** Opening DATA TO PROCESS block **
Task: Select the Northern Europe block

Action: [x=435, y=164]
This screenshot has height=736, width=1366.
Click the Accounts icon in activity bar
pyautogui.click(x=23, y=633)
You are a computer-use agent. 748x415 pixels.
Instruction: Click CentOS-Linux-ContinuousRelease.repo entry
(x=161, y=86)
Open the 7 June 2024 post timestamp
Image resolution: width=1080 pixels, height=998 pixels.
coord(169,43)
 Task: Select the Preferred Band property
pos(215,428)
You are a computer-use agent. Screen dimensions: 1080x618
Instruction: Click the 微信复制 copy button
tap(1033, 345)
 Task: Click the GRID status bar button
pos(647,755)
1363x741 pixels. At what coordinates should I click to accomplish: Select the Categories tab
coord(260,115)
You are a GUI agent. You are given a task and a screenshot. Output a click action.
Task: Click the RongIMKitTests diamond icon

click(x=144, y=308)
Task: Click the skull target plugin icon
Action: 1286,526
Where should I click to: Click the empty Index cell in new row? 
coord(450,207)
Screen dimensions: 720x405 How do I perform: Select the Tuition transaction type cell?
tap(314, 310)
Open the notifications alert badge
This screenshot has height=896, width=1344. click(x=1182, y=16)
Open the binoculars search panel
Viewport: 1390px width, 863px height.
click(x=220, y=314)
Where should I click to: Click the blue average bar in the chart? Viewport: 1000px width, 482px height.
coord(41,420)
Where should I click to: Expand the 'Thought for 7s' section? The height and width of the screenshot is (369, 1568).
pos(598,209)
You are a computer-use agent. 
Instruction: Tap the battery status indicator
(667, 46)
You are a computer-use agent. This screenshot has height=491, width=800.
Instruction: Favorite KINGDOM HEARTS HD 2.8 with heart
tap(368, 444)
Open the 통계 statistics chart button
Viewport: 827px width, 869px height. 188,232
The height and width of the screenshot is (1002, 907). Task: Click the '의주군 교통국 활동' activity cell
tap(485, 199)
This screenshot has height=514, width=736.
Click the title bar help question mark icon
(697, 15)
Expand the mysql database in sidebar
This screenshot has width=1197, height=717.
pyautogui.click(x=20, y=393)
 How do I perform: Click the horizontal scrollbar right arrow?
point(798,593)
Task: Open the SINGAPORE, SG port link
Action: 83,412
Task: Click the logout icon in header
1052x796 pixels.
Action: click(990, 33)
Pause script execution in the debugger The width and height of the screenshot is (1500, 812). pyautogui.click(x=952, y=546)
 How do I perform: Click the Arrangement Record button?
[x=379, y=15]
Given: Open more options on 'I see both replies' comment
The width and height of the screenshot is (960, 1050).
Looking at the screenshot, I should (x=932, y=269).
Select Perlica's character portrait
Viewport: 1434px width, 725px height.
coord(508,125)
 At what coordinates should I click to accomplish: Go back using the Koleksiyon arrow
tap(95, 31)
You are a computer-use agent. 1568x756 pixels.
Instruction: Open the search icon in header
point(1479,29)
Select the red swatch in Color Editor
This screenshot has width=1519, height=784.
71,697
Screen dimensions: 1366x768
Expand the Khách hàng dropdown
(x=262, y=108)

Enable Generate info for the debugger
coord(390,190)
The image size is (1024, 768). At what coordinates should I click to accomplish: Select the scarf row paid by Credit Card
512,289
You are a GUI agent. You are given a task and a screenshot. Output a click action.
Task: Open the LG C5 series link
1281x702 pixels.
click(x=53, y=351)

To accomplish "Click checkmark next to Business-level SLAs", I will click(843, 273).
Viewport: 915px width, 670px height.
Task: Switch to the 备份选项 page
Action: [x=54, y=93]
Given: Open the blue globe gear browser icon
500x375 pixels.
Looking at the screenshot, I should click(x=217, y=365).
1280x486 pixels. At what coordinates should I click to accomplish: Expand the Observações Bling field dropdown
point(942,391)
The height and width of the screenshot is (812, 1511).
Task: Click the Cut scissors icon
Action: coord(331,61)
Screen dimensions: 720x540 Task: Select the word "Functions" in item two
** Closing DATA TO PROCESS block **
In the data above, start at the line that has "Given: Open more", stop after the line that has "Select the red swatch in Color Editor", and print every line in between exactly as it stands.

Given: Open more options on 'I see both replies' comment
The width and height of the screenshot is (960, 1050).
Looking at the screenshot, I should (x=932, y=269).
Select Perlica's character portrait
Viewport: 1434px width, 725px height.
coord(508,125)
 At what coordinates should I click to accomplish: Go back using the Koleksiyon arrow
tap(95, 31)
You are a computer-use agent. 1568x756 pixels.
Instruction: Open the search icon in header
point(1479,29)
Select the red swatch in Color Editor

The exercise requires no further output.